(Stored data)
· · · ·

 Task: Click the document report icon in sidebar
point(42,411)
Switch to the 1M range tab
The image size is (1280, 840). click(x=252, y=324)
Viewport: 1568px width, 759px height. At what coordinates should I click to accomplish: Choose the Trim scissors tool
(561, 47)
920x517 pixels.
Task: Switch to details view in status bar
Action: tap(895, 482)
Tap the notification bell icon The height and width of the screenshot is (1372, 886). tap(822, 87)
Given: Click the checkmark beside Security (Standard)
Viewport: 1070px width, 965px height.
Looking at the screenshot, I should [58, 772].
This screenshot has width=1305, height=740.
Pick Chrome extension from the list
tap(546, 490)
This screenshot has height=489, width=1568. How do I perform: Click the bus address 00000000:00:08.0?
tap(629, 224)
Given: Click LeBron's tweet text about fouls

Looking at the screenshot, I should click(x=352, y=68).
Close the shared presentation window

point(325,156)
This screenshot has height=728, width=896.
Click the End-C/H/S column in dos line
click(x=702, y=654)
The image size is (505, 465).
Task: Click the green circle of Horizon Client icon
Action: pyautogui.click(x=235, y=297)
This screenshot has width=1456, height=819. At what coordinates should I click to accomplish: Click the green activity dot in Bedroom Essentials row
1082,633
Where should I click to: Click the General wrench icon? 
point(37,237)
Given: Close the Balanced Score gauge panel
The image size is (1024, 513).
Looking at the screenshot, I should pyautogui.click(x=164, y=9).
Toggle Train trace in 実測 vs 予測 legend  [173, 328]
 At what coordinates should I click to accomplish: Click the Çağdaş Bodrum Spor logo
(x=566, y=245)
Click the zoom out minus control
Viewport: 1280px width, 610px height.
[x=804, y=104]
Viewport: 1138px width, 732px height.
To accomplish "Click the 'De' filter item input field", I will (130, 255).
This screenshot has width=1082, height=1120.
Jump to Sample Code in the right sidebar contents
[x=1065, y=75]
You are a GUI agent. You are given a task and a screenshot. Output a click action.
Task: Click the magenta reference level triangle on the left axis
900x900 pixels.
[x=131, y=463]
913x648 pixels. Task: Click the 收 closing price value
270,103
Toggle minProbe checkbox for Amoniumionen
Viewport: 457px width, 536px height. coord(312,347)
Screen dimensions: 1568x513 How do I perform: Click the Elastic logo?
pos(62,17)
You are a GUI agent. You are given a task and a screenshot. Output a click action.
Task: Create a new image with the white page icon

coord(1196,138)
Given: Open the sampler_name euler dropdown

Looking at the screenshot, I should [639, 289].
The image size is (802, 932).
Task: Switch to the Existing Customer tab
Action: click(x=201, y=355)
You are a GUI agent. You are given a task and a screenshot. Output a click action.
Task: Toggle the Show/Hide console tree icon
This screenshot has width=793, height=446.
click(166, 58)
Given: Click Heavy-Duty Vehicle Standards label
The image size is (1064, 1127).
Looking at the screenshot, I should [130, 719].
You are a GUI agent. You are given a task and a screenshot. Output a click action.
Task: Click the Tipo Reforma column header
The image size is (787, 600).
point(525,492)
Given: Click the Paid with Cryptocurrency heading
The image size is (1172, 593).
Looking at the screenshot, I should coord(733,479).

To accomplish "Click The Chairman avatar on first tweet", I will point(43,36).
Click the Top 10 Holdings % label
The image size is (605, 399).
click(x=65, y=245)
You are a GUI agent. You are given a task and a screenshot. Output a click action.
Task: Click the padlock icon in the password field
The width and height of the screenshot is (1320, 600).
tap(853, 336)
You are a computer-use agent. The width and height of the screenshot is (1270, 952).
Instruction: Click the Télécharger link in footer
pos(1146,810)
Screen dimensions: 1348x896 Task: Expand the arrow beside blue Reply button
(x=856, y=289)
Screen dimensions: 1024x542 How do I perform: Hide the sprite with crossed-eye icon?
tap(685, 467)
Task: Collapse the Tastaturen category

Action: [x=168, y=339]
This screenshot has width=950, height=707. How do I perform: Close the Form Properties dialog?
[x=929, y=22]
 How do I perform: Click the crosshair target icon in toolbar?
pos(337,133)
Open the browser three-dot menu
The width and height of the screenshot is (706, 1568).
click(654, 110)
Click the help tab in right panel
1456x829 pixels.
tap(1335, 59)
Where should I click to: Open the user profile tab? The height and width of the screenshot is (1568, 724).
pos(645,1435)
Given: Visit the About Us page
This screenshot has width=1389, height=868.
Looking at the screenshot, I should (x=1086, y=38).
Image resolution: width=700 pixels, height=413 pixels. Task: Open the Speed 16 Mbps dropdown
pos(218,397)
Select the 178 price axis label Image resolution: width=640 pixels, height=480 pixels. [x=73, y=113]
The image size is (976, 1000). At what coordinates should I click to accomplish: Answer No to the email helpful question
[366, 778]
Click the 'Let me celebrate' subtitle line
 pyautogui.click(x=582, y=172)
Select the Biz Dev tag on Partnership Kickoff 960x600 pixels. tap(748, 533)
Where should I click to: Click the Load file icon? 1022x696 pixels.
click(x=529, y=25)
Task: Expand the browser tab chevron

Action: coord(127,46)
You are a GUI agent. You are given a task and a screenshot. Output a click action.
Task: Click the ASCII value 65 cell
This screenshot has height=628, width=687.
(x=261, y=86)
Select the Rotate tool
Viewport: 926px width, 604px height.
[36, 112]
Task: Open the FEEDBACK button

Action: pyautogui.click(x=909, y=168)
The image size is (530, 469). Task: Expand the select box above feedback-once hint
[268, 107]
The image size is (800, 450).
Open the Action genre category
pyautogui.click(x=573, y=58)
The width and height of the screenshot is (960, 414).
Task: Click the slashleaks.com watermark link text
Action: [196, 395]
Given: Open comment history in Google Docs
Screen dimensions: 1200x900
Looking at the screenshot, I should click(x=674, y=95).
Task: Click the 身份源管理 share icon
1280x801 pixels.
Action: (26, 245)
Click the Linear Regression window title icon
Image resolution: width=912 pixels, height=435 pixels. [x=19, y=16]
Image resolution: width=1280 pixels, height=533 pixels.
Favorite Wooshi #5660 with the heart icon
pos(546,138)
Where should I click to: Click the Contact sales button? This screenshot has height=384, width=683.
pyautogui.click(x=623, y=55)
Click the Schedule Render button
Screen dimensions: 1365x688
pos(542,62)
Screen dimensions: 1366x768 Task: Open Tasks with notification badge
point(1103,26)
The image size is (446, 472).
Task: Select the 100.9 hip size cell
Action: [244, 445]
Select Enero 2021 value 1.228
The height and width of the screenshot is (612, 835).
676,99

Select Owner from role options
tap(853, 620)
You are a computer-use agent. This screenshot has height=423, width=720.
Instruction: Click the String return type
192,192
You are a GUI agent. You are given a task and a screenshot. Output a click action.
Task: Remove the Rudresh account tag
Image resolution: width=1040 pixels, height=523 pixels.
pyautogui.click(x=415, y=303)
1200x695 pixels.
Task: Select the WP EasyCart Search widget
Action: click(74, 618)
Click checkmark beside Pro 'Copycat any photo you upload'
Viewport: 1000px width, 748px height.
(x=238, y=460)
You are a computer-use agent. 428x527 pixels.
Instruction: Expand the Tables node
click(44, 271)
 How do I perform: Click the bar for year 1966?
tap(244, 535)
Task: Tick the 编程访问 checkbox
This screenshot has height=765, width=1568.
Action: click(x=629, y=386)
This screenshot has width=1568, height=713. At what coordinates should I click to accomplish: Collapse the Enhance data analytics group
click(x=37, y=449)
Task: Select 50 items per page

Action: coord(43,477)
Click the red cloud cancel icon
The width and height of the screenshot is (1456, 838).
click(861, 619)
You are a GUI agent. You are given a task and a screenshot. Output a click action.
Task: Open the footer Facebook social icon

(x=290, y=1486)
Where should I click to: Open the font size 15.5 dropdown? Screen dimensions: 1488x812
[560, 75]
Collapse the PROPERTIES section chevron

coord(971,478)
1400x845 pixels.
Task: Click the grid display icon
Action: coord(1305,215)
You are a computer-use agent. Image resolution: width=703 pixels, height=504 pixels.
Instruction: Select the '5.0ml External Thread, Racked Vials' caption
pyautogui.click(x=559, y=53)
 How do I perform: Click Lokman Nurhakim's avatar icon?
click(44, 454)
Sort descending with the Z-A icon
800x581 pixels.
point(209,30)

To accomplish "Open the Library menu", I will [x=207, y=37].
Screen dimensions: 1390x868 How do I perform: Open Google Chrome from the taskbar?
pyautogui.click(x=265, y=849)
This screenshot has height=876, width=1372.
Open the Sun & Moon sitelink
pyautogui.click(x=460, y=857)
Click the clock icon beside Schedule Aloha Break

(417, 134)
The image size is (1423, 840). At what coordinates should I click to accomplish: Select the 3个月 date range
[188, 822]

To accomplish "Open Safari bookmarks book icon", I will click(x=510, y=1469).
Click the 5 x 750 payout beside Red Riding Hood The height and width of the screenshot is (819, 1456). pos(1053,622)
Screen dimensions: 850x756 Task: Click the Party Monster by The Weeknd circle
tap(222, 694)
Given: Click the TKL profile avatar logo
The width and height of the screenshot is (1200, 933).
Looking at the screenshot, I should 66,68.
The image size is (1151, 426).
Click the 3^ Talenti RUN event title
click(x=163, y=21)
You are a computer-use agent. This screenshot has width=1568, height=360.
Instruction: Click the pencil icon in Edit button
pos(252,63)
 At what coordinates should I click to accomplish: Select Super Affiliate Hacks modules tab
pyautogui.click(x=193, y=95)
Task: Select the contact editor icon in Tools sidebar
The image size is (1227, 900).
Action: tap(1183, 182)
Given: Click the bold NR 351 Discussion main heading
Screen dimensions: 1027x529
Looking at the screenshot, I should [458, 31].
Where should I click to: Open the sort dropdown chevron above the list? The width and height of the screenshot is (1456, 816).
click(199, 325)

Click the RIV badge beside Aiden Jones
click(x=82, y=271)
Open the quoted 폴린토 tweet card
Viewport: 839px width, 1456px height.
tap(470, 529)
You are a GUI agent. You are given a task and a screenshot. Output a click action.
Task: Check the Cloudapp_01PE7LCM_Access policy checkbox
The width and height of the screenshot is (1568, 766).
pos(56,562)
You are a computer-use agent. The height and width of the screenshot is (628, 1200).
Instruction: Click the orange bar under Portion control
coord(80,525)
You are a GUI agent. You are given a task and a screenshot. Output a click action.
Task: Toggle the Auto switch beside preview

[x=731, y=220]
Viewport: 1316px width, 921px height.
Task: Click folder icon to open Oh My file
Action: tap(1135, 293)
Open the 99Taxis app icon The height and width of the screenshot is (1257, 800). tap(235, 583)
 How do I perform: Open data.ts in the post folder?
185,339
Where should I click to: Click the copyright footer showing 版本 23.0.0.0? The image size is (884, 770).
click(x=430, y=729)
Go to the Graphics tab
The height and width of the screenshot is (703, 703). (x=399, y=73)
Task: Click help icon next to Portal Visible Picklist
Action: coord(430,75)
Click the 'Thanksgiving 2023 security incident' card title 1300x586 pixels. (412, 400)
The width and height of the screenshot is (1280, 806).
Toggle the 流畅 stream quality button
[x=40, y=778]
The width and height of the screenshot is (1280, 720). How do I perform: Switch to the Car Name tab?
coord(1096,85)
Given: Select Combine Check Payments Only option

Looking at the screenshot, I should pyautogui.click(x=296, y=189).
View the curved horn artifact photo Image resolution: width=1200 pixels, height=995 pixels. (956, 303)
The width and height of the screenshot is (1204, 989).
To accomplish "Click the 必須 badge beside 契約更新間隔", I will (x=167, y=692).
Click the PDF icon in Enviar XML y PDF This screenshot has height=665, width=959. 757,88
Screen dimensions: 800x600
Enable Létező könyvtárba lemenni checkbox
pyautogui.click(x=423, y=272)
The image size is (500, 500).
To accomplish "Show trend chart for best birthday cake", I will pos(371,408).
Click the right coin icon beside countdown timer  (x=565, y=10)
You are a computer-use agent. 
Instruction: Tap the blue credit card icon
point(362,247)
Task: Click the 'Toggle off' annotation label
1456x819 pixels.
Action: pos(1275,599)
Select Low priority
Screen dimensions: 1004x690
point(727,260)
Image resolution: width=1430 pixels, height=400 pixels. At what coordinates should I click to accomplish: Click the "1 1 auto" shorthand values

· · · ·

Work to be completed
Examine the records and pull out every line where the string "heading" occurs.

Answer for this exercise
Given: Click the Paid with Cryptocurrency heading
Given: Click the bold NR 351 Discussion main heading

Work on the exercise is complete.